Listeria monocytogenes is an important human pathogen

that produces severe diseases in pregnant women, neonates

and immunocompromised individuals including the

elderly and people with cancer (Farber & Peterkin, 1991;

Vazquez-Boland et al., 2001). Given the increase in the

proportion of aged populations over recent decades and

the longer survival of cancer patients, listeriosis remains a

major food-associated public health concern in developed

countries (Pearson & Marth, 1990). In fact, a number of

reports have indicated that the prevalence of listeriosis in

developed countries has increased during recent years

(Garcia-Alvarez et al., 2006; Koch & Stark, 2006). One of

the main reasons for this trend is the fact that L. mono-

cytogenes can grow in refrigerated foods, even in the

presence of commonly used inhibitory agents used as

preservatives.

However, the current knowledge of the ecology of this

important bacterium and, in particular, the mode of trans-

mission and survival in the environment, remains very

limited. Filling this information gap may assist the food

industry to minimize the potential for contamination of food

materials by this opportunistic pathogen.
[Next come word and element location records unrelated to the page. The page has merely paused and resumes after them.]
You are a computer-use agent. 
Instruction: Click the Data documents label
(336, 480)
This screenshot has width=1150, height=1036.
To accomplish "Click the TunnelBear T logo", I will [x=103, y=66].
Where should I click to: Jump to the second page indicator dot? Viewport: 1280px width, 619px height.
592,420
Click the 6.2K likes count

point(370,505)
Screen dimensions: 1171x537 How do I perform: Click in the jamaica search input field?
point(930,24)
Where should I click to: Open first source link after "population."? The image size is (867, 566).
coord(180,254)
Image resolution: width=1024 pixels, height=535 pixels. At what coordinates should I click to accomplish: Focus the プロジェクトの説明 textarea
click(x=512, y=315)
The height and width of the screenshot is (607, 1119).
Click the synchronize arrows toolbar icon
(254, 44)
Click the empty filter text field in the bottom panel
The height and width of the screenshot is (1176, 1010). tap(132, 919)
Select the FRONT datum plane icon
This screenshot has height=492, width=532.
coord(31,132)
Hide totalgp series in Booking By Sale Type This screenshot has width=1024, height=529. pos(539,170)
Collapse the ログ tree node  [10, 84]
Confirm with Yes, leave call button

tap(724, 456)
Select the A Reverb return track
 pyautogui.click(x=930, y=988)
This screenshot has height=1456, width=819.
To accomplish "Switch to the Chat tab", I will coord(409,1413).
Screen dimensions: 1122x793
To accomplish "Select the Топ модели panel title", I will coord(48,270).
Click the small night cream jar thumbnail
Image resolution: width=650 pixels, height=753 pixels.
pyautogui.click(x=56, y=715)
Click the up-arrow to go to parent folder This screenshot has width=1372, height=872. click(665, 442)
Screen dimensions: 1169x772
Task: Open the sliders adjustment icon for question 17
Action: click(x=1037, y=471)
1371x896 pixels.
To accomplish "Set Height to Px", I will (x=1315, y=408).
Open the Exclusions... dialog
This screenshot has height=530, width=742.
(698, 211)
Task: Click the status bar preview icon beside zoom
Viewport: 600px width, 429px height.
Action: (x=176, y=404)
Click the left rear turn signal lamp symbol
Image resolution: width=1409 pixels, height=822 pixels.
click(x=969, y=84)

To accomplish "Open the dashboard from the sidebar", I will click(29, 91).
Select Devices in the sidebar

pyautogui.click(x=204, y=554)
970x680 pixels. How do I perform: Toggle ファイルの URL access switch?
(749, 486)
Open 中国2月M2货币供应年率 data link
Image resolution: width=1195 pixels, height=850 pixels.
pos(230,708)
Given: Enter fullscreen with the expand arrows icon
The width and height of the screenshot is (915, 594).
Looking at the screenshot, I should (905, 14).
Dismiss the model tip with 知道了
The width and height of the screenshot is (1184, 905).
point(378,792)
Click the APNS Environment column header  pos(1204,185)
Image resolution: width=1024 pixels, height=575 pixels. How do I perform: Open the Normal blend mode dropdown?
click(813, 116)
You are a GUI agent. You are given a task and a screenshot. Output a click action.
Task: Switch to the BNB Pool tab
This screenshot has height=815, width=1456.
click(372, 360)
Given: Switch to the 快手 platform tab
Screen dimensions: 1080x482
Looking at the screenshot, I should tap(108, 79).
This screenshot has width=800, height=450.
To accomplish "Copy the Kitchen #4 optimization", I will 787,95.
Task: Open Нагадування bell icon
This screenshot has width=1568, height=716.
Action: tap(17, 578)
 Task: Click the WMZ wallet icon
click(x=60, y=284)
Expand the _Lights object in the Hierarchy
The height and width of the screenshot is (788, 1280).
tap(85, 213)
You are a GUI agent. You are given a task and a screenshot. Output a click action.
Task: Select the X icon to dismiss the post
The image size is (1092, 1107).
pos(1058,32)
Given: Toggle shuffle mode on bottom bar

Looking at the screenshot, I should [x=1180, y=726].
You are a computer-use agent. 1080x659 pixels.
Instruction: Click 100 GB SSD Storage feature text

Recent studies of

the microbial ecology of other intracellular pathogens has

highlighted the potential role of protozoan hosts to act as

reservoirs of these bacteria and, indeed, act as vectors for

dissemination to mammalian hosts (Winiecka-Krusnell &

Linder, 1999, 2001). In particular, Acanthamoeba spp. have

been studied as an alternative host for these pathogens

(Greub & Raoult, 2004). Because Acanthamoeba spp. are

widespread and naturally feed on free-living bacteria, it is

reasonable to assume that this group of protozoa could

interact with Listeria spp. in the environment. Ly & Muller

(1990), in a co-cultivation assay, argued that L. monocytogenes

survived within amoeba cells. Most recently, Zhou et al.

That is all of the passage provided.